Текущий протокол описывает генерацию нуклеосом, содержащих дифференцированно меченого изотопом сестра гистоны. Она сочетает в себе гибкость ЯМР - спектроскопии для отображения PTMs , используя как 1 Н- 15 N и 1 Н- 13 корреляции спектров C с использованием различных тегов сродства белка для очистки выбранных реконструированных гистонов комплексов. Следует отметить, что протокол использует два различных пулов определенного гистона для нуклеосомнои восстановления. Эти бассейны дифференцированно меченого изотопом (один с 15 Н, а другой с 13 С), и они слиты с полигистидиновая и стрептавидин аффинной метки, соответственно. Тандем сродства схема очистки с Ni-NTA и стрептавидин на основе хроматографии первоначально использовалась Voigt и др. 7 используется для очистки асимметричный вид от симметричных аналогов (Рис . 1А) Асимметричные гистонов октамеры используются в дальнейшем для восстановления эквивалентных нуклеосомной комплексов (рис 1b), с использованием стандартной солевой метод 14 диализный. Кроме того, с помощью той же процедуры, и при наличии одного из пулов гистонов предшествующих тем редактированию, ПТМ, могут быть включены асимметрично на полученную нуклеосом. Взаимодействие этих субстратов с гистонов модифицирующих ферментов и последующего ЯМР-картирования модификации событий позволяют охарактеризовать механизмы перекрестных помех как в-цис (premodified гистонов копия) и транс (unmodifiред гистонов копия) (рис 1C).

протокол

1. Воссоздание нуклеосом с Дифференциально меченый изотопом (и асимметрично Modified) Сестра Гистоны

ПРИМЕЧАНИЕ: Текущий протокол описывает воссоздание нуклеосом с дифференцированно меченого изотопом гистона H3. С этой целью были использованы два бассейна гистона H3; один был 15 Н-меченых и содержал 6xHis-тег на N-конце , а второй был 13 С-меченого и содержал пептид Strep (WSHPQFEK) , слитый на N-концевом участке . Обе метки были отделены от нативной последовательности Н3 с сайтом распознавания протеазы табачный Etch Вирус (ТРВ).

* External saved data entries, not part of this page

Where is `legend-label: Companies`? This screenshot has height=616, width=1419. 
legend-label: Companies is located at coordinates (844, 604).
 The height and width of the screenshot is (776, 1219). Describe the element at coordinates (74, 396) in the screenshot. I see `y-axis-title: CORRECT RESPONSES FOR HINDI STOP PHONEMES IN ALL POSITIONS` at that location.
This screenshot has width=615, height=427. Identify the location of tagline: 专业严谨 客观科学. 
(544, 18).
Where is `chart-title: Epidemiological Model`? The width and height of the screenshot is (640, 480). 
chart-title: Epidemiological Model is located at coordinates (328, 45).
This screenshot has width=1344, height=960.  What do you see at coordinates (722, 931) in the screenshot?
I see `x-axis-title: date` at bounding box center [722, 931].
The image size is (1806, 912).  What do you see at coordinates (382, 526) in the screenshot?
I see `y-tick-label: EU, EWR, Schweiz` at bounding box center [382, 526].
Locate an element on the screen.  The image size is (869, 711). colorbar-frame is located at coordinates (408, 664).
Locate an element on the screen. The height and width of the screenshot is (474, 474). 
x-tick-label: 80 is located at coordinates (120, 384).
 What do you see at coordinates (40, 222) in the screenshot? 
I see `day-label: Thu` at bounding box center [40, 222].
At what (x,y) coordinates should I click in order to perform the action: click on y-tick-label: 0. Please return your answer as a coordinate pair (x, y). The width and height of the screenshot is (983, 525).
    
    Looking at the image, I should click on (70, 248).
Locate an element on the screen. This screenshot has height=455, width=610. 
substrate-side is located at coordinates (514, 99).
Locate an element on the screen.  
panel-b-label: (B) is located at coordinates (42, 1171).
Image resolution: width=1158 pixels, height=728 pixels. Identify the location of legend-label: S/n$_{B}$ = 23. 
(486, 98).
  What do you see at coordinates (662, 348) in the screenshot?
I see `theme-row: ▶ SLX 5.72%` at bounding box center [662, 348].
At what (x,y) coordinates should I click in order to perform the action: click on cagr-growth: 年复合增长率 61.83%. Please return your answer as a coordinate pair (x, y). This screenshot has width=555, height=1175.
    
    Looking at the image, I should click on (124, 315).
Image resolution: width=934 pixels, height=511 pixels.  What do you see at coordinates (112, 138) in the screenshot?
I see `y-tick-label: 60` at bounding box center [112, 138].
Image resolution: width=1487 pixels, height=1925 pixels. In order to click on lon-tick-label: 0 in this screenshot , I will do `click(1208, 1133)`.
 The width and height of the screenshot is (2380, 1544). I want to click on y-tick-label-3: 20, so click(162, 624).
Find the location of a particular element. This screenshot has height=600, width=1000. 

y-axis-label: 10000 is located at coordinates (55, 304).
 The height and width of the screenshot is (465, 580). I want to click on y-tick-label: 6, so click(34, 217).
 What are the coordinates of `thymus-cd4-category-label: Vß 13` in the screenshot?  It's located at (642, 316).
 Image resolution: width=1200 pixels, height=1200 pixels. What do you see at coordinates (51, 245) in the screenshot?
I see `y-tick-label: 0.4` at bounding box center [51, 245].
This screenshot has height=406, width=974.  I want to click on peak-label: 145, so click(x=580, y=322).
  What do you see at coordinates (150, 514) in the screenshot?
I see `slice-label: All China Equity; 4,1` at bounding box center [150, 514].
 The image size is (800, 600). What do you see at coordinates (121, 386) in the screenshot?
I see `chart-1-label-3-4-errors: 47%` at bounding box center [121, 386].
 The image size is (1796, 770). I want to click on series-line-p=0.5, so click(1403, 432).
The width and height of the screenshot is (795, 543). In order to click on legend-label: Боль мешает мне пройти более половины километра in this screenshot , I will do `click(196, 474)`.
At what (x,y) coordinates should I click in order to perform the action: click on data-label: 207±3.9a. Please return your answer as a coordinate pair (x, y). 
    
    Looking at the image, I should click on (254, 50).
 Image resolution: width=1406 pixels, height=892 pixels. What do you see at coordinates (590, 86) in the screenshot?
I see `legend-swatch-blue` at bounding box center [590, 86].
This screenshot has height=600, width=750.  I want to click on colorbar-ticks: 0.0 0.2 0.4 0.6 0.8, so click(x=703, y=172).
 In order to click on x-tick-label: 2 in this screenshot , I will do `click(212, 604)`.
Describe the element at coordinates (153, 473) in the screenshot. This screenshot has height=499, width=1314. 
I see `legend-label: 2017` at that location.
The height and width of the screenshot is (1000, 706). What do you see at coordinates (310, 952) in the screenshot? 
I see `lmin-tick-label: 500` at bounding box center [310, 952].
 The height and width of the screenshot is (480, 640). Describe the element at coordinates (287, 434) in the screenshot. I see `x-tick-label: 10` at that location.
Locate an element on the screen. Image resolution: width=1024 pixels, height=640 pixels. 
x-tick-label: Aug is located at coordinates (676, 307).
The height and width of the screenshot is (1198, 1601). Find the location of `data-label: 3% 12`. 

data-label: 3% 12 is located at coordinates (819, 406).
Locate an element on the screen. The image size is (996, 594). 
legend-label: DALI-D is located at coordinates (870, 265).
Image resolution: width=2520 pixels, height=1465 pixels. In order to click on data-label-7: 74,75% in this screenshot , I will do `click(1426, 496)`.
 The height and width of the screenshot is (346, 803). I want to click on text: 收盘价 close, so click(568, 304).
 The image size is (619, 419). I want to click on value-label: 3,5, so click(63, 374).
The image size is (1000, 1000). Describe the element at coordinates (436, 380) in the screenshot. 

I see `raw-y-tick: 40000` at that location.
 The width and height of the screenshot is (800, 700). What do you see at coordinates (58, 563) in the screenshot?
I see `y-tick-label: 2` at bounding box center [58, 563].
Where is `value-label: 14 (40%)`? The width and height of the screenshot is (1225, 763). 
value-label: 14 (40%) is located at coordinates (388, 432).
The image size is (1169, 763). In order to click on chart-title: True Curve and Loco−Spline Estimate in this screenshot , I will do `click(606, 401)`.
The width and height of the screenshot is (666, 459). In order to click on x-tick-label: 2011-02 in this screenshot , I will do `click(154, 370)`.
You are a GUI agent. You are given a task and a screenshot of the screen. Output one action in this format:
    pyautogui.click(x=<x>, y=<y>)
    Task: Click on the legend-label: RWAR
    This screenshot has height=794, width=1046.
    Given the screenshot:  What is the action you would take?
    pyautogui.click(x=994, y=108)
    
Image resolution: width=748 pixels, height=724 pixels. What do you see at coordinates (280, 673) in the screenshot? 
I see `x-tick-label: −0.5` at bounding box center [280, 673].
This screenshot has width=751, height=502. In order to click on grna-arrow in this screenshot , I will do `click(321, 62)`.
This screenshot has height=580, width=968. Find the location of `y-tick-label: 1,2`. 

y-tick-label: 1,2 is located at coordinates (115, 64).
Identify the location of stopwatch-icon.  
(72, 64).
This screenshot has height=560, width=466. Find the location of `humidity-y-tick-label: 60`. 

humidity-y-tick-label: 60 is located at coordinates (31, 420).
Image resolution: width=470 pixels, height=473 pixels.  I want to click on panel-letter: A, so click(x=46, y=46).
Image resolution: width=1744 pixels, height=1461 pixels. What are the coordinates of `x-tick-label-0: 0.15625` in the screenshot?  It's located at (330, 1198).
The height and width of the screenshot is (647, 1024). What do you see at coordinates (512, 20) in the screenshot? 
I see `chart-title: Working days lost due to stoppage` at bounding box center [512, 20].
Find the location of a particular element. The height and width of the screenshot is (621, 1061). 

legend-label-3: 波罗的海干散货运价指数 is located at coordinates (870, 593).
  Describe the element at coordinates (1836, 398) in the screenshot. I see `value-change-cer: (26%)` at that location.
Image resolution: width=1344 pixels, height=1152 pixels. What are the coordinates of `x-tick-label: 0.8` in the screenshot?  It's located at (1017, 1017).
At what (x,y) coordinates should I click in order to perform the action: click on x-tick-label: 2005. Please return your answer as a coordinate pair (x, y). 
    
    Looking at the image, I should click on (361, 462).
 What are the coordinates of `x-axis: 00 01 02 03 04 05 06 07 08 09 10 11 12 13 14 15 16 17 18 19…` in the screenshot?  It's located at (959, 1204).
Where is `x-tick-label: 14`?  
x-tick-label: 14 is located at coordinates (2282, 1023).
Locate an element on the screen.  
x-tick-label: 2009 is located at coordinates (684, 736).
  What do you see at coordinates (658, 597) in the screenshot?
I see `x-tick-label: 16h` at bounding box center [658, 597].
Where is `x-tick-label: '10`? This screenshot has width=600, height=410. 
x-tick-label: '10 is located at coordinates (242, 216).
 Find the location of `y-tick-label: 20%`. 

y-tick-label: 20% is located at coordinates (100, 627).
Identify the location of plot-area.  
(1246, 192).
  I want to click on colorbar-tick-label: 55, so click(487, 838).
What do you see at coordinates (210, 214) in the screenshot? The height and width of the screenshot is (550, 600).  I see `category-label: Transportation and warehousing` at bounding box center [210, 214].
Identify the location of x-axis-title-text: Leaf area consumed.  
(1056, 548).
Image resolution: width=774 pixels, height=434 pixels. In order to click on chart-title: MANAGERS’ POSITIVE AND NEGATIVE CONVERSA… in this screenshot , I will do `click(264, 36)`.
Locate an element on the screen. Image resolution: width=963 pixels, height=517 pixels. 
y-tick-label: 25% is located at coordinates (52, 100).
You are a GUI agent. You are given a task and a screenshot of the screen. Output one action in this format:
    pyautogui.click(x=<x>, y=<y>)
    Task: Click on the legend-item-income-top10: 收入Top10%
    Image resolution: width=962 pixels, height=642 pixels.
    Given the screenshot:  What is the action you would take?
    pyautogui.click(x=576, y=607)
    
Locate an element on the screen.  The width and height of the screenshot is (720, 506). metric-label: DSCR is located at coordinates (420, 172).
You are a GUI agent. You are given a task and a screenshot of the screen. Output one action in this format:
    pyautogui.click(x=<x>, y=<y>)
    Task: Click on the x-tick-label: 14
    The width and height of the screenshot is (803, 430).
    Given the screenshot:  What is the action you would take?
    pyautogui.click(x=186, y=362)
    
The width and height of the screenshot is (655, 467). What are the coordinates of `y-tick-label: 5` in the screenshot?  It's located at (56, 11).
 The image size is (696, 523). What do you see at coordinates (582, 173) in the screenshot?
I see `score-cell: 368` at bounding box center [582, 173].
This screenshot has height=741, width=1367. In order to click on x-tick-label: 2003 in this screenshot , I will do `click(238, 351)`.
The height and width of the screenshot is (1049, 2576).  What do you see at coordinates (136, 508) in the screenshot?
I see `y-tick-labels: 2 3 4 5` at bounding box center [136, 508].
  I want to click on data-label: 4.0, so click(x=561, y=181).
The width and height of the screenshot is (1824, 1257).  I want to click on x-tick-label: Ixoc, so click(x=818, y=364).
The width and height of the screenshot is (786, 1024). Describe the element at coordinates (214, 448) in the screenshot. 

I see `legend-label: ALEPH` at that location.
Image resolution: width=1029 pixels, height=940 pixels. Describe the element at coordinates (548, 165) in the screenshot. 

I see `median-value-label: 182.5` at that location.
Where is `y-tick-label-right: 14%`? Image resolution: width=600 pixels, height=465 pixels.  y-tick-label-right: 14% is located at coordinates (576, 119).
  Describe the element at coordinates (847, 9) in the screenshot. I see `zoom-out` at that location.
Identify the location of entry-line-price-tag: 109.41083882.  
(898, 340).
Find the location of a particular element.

Для того, чтобы подготовить дополнительные асимметрично модифицированных нуклеосом, один из двух Н3 бассейнов входит в premodified форме. Premodification пула гистонов может быть осуществлено путем реакции меченного изотопом гистонов интерес с соответствующим гистона-модифицирующего фермента в присутствии необходимого для каждого типа кофакторов реакции / доноров PTM 16. Эффективное размещение соответствующего ПТМ может быть оценена с помощью ЯМР-спектроскопии или масс-спектрометрии. Количества гистоны / ДНК, используемые здесь, являются приближенными рекомендации, чтобы получить нуклеосом препарат с приблизительной концентрации 10 мкМ (измеренный как концентрации ДНК при 260 нм) .Этот конечный выход достаточна для записи спектров ЯМР хорошего качества с относительно коротким временем приобретения.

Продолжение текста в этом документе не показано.